■ **Task details**:
Your answer should be every line with the word "computer", copied from the data below.

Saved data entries
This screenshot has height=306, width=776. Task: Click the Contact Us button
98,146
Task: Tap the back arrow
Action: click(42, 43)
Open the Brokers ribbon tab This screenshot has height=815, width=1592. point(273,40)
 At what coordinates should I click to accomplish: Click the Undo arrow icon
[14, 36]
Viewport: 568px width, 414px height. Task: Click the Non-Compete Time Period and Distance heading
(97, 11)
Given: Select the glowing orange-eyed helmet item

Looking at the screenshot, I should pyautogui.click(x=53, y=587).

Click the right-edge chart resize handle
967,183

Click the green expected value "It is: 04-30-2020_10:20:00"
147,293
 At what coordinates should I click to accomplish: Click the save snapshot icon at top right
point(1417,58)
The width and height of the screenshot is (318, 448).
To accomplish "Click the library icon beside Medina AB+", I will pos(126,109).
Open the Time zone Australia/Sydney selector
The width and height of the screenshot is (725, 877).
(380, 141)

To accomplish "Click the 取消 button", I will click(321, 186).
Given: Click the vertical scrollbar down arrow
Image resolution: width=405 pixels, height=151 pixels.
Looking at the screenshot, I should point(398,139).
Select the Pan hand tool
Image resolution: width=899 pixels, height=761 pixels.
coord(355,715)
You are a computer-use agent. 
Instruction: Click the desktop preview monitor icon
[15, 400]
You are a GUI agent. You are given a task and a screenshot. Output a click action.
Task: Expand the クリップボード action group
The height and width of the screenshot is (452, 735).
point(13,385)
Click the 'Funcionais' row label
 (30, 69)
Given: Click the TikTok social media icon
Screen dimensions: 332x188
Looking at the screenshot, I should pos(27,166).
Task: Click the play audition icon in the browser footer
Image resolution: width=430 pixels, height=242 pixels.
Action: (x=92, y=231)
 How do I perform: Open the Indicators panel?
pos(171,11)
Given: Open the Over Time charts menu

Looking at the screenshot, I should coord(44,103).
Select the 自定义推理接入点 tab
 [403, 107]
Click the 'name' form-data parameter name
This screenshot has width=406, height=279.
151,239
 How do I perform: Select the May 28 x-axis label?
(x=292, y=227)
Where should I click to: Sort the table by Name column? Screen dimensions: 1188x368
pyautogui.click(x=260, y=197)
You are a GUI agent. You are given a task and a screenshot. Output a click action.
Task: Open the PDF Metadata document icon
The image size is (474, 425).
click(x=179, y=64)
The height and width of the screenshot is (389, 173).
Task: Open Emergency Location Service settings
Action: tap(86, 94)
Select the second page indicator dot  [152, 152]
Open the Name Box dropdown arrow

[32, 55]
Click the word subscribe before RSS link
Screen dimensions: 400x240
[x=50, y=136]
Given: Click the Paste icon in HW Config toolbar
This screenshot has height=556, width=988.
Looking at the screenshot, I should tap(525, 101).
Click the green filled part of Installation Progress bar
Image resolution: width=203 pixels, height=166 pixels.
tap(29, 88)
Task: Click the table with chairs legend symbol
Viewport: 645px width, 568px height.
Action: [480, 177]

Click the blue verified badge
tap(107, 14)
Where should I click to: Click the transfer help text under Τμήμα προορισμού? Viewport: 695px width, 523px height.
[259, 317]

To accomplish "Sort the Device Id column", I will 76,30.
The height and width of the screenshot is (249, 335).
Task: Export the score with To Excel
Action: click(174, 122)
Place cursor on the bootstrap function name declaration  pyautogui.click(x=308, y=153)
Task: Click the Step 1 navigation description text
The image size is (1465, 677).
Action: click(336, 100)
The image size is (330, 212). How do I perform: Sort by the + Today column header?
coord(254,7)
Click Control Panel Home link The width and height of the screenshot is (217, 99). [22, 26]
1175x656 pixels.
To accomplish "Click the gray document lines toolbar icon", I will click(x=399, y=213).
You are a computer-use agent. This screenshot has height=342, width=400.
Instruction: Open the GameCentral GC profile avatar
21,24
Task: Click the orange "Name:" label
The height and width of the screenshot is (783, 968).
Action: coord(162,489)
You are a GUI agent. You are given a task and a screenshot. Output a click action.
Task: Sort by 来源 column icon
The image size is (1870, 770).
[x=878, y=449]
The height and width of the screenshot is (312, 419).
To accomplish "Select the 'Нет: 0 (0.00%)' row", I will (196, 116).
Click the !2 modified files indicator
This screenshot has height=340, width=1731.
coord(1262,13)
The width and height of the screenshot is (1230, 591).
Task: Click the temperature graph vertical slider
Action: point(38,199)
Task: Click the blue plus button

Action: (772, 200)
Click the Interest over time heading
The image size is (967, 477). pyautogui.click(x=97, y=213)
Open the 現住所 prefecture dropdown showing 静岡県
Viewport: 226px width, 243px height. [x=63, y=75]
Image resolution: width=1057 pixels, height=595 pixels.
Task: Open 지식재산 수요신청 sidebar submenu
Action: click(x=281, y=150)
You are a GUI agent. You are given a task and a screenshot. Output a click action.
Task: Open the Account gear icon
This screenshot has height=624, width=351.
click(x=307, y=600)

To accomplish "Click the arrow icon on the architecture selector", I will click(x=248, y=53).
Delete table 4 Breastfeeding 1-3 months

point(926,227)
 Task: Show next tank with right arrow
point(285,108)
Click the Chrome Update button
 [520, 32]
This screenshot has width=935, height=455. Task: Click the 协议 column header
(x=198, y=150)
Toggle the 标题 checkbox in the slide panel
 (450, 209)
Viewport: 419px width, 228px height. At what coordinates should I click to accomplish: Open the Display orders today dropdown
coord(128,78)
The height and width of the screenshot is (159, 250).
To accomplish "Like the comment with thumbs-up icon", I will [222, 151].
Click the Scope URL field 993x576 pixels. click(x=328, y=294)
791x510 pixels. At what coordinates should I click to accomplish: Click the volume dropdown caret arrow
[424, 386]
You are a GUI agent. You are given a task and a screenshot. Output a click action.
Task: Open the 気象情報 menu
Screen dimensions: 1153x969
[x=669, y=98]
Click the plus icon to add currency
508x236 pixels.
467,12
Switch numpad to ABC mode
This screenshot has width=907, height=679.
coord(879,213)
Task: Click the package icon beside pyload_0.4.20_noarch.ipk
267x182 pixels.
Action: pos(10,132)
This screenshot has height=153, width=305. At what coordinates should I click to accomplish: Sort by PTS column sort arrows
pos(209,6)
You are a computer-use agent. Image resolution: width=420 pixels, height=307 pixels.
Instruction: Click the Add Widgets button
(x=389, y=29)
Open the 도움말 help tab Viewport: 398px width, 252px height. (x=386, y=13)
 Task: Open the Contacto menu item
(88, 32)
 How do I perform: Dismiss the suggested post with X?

■ **Final answer**:
You are a computer-use agent. 
You are a computer-use agent. This screenshot has height=342, width=400.
You are a computer-use agent. Image resolution: width=420 pixels, height=307 pixels.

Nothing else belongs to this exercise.